- Statoil, Partners Aim to Boost Recovery Rate at Njord License
Wednesday, June 22, 2011
Statoil
Statoil and its partners in the Njord license in the Norwegian Sea have decided to invest in low-pressure field production. This, combined with other measures, will prolong the lifetime of the field until 2020.
Reservoir pressure on Njord is falling and the field has entered tail-end production. By lowering the pressure on the first and second stage separators it will be possible to increase production from individual wells and maintain production in each for an extended period.
"Owing to the complexity of the Njord reservoir the recovery rate of proven resources is currently roughly 23%. The aim is to increase the recovery rate to 30%. This type of measure is important with a view to maintaining production on the Norwegian continental shelf (NCS)," stated Ivar Aasheim, head of NCS field development.

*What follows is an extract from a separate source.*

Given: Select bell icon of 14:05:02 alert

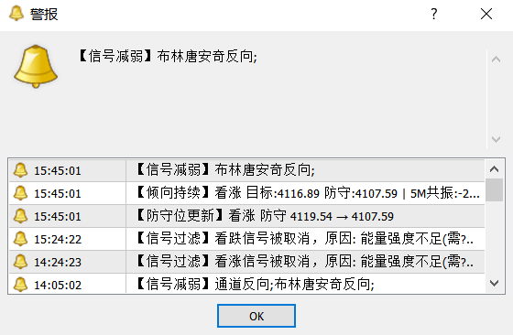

There is currently a great deal of activity in the Njord area. The Njord northwest flank project six kilometers northwest of the Njord platform is now being carried out. It consists of two new long-distance wells drilled directly from Njord and tied back to the platform.

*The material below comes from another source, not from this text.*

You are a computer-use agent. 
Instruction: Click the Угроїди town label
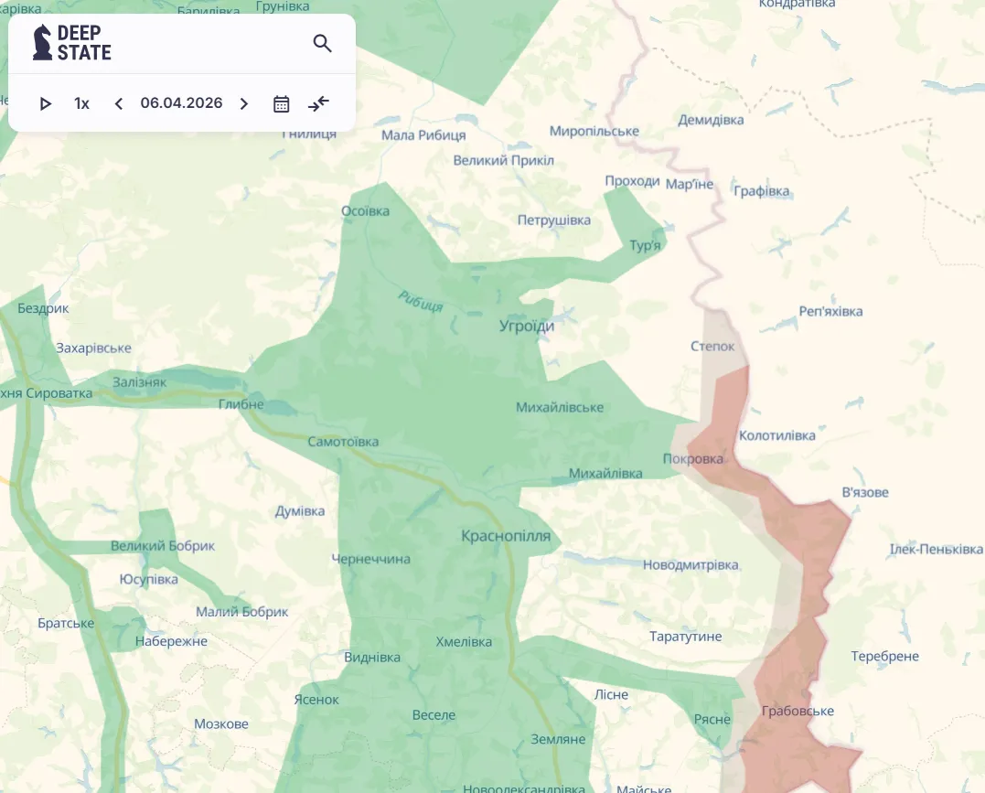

Several wells will be drilled in coming years. In addition, Hyme fast-track is being processed via Njord.
"In combination with the low-pressure production project these measures will prolong the lifetime of Njord until 2020," explained Njord production head Arve Rennemo.
The low-pressure production project on Njord will boost volumes by roughly 18.5 million barrels of oil equivalents alone and extend the field's working life by two to three years.

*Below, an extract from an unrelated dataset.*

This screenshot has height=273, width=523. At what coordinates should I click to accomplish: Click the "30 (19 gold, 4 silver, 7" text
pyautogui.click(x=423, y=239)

Investments in low-pressure production amount to roughly NOK 500 million.
The contracts for Njord low-pressure production modification and the Hyme topside has been awarded to Reinertsen. The contract for compressor procurement and installation was awarded in March of this year to GE Oil & Gas.
Project execution will take place in the autumn of 2012 and the start-up of low pressure production on Njord is scheduled for the fourth quarter of 2012.